I still feel like I am being blinded. But I think that's just an excuse. Because the truth is, I simply do not know how to balance between stuff. Especially important ones. Imagine this. How do you balance between everything that is important to you when you know when you chose to put more priority on one, you will neglect the other one and worse still, you might lose it. Think about it. It's my situation now I am facing. I am having a break from the havoc life now, which might just be the perfect time for me to sit down and think about it.

How, Su Wern? What is your decision? Or have you even decided on one already?

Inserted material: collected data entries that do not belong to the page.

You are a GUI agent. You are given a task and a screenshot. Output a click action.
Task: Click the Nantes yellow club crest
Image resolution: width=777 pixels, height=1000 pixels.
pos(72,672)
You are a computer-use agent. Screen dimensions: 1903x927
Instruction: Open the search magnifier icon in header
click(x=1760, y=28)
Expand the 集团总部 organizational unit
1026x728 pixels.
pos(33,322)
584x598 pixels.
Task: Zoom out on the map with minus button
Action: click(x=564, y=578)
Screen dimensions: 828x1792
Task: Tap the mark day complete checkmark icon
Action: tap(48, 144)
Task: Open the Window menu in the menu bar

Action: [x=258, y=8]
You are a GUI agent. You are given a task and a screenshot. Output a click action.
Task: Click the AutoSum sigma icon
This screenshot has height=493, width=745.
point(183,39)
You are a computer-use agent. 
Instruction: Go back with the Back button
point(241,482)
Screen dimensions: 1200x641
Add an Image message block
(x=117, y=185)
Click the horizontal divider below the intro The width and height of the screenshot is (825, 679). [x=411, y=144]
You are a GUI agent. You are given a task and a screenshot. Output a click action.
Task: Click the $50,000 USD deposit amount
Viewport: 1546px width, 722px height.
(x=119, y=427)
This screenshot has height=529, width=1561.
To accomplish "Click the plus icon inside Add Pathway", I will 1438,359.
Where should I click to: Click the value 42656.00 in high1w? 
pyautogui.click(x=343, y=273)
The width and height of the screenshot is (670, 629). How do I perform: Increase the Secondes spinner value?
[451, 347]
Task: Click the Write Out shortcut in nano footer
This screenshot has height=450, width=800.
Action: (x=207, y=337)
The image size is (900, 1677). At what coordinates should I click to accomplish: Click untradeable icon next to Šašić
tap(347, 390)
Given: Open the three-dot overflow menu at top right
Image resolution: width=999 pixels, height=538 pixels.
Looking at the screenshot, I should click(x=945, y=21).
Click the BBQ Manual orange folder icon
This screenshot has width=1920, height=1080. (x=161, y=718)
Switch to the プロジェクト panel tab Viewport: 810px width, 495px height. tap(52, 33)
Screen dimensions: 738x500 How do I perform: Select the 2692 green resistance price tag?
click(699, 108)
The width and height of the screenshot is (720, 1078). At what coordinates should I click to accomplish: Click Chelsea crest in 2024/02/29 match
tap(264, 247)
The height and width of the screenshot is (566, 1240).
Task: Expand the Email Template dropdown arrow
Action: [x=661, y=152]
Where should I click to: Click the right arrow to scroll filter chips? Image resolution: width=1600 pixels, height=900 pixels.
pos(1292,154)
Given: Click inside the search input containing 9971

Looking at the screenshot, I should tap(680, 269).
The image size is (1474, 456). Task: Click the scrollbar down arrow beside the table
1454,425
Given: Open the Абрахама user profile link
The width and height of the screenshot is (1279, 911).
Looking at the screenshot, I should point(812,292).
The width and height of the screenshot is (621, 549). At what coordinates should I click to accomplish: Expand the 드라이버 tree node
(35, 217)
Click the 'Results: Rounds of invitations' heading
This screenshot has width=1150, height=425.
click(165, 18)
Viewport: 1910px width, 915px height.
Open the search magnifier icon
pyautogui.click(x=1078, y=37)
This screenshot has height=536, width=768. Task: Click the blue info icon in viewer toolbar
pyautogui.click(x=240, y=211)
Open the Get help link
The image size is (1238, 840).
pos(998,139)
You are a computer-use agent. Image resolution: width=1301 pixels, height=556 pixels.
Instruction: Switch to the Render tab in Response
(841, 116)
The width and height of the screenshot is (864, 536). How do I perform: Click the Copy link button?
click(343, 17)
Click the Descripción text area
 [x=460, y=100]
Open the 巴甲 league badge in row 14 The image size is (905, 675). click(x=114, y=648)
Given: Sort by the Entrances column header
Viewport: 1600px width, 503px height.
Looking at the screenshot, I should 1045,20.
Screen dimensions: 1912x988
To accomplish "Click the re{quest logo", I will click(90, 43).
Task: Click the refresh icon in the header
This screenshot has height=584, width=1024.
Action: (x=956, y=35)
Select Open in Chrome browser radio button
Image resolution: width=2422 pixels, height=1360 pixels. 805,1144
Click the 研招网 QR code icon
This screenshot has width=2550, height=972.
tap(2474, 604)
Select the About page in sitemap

I don't know. I really don't. My heart, my mind, my soul. Everything is shaking now. It is so imbalance that I almost can feel it falling apart. The only thing I want now is for the truth to be put right in front of me now. Anyone. Just anyone. Please tell me whether the effort I am putting in now is worth it or not? Please tell me the ending. I don't want to keep on worrying and keep on feeling imbalance now. I don't want to gamble on the wrong stuff. I don't want this situation to happen anymore.

That's why I said. I rather being busy than being bored. Because I tend to think too much about things I shouldn't be thinking and ruin my own life. It's so suffering, so suffocating and so torturing. I know I need to talk to someone. Someone who can respond to me. Someone who can comfort me and tell me every single possibility that could happen and tell me the ways to solve it and the ways to face it.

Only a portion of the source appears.